(INPUT DATA)

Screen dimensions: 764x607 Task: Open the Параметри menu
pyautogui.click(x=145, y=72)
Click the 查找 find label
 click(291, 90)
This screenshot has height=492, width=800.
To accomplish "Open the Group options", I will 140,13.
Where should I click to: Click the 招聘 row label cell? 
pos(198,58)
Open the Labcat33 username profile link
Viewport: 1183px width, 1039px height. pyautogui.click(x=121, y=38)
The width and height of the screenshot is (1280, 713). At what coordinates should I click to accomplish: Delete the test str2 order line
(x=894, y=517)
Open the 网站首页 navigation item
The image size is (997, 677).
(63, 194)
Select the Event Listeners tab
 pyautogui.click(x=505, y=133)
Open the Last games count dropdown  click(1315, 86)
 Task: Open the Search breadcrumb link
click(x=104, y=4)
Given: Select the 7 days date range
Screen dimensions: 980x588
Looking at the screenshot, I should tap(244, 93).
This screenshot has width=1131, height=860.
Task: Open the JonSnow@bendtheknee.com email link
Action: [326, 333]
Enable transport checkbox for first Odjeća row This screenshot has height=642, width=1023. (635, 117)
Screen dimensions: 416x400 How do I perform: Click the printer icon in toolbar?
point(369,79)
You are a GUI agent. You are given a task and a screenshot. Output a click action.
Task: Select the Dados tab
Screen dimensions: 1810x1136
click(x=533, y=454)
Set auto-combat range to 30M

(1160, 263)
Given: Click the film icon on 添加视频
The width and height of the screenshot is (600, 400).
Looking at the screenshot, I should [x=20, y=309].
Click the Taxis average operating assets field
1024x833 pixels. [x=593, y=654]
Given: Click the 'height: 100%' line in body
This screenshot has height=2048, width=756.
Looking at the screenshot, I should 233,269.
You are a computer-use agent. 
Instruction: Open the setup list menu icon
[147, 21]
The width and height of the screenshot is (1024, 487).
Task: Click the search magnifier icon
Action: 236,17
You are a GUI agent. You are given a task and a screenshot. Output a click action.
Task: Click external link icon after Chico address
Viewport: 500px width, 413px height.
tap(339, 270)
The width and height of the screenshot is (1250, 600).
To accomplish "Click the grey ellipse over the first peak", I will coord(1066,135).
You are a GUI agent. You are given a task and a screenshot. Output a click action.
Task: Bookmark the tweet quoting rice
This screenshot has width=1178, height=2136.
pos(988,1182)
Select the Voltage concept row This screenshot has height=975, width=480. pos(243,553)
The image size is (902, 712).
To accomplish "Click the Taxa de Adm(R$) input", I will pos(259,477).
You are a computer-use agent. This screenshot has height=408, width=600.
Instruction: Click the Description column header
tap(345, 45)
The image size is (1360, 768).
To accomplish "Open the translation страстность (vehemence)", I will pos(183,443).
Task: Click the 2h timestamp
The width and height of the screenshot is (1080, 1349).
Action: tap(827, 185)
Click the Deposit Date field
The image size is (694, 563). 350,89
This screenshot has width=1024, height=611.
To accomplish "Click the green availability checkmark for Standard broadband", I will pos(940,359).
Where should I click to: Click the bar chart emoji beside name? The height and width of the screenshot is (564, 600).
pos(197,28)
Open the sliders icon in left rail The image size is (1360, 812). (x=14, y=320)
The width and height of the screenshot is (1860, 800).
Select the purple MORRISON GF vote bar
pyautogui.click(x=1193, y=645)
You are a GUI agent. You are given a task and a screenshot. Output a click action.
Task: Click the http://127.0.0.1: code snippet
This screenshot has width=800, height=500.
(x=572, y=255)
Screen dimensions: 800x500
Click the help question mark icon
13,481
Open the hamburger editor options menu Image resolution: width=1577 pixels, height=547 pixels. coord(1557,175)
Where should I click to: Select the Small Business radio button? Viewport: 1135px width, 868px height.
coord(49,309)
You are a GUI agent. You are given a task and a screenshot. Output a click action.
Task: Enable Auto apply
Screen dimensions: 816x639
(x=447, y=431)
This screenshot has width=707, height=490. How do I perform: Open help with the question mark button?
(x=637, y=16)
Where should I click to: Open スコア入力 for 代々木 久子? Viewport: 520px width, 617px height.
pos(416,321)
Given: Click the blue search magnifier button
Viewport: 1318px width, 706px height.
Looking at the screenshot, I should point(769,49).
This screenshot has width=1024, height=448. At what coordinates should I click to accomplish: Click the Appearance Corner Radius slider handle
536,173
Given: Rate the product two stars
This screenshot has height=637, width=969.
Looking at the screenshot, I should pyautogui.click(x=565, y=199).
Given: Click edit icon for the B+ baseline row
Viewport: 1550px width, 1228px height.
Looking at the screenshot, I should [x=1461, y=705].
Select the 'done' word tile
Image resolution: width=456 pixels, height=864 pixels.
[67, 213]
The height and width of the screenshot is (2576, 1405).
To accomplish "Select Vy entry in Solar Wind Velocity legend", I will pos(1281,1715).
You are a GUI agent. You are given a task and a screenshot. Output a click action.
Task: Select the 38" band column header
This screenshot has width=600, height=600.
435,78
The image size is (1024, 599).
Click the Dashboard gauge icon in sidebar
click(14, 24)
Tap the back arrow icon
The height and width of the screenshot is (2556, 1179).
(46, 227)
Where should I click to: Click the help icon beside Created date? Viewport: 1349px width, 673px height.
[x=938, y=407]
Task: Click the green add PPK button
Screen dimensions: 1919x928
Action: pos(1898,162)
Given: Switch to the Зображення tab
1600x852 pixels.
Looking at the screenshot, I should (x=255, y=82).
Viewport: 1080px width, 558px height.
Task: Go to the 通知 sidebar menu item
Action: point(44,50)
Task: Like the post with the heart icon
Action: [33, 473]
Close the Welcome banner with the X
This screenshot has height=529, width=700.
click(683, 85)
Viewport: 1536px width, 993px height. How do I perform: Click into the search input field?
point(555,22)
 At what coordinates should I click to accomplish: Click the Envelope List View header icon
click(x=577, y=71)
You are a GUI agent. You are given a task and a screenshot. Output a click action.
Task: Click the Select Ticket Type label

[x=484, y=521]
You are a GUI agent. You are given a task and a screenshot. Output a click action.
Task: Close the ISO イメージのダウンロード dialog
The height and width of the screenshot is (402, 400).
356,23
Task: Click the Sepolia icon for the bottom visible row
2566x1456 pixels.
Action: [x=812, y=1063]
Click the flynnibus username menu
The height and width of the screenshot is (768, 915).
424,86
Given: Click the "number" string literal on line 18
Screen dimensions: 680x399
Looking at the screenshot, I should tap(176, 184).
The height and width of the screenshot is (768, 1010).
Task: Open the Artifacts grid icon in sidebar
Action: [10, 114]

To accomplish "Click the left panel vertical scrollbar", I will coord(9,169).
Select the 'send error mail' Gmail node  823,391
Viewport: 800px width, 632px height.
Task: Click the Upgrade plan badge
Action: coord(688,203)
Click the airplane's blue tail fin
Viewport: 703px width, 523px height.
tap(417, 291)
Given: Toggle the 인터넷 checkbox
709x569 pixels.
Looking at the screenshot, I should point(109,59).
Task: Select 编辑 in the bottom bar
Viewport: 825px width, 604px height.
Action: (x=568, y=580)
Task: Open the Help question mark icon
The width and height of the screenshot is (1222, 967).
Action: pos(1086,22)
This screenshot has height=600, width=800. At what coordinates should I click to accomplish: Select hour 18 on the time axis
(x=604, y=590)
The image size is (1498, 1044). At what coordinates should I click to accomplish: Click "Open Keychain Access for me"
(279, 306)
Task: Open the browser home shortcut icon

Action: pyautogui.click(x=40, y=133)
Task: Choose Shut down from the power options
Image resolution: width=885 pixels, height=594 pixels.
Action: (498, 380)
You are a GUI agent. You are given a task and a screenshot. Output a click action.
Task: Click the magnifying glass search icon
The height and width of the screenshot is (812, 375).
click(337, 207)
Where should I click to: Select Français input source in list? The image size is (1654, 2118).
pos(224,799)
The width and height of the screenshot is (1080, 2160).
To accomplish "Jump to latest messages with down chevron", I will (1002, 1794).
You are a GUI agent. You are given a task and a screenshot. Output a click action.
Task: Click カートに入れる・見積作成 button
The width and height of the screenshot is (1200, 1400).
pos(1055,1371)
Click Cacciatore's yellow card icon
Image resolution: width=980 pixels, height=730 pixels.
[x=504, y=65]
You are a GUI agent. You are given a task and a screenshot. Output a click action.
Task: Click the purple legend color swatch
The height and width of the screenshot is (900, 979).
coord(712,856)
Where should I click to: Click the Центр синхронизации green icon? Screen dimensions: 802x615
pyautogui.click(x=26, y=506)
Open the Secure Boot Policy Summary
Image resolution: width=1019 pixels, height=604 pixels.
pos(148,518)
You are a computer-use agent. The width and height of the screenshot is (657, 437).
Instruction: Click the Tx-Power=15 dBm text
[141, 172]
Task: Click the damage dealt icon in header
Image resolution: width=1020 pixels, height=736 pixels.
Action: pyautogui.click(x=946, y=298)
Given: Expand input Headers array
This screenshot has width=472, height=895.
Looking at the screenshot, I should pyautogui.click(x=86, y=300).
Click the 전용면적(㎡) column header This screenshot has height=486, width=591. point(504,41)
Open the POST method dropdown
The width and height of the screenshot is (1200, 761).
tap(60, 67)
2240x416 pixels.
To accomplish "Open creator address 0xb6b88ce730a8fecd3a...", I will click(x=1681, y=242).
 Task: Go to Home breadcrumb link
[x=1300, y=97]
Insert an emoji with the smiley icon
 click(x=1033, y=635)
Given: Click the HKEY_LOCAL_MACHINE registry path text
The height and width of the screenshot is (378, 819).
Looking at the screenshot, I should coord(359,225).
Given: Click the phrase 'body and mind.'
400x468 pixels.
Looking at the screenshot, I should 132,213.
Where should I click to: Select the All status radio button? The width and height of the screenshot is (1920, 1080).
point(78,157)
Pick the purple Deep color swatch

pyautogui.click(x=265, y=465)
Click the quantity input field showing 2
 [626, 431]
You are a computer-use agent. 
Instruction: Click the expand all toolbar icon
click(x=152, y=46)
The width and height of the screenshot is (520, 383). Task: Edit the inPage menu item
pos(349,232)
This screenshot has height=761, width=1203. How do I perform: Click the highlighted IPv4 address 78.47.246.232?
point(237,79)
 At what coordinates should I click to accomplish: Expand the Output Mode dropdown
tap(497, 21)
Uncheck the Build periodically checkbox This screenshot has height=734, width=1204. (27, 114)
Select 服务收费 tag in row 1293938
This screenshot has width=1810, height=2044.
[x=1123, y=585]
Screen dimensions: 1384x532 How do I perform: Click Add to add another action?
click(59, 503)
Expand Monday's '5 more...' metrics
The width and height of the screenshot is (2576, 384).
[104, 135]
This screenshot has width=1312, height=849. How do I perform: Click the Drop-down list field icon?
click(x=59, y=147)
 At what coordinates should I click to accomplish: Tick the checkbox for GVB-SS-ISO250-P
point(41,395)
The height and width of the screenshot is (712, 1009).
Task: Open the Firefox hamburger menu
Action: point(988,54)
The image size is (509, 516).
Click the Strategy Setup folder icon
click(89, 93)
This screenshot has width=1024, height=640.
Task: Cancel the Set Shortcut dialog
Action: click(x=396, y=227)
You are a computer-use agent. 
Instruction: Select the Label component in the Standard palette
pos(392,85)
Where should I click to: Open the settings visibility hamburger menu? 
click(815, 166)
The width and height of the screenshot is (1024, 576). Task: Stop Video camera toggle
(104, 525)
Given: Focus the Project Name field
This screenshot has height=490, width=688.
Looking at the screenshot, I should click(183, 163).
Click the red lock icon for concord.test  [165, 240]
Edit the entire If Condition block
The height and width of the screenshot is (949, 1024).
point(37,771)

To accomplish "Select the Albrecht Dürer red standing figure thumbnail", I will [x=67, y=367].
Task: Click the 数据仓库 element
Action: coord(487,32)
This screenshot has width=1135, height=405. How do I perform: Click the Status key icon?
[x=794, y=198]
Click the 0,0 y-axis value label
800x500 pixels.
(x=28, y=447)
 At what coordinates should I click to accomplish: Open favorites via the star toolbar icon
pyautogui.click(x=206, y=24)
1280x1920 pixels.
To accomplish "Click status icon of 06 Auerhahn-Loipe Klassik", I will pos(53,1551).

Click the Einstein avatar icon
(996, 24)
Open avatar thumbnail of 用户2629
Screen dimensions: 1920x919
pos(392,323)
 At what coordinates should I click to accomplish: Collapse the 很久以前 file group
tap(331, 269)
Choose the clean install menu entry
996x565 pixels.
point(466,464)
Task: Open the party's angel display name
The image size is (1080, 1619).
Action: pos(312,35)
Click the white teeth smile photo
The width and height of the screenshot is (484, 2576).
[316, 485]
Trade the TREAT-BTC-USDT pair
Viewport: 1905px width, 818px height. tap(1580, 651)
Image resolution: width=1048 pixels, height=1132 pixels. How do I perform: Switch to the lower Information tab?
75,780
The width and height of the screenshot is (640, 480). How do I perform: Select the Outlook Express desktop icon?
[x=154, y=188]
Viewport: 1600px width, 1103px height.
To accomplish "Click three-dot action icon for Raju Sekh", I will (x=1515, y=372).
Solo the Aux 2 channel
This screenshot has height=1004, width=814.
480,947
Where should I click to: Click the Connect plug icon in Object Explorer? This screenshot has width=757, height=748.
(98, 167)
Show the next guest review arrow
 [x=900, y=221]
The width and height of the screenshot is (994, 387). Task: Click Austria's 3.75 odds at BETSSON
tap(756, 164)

(End INPUT DATA)

In the listing, find every line containing the word "blue" and list it.

OUTPUT BELOW
Given: Click the blue search magnifier button
Click the airplane's blue tail fin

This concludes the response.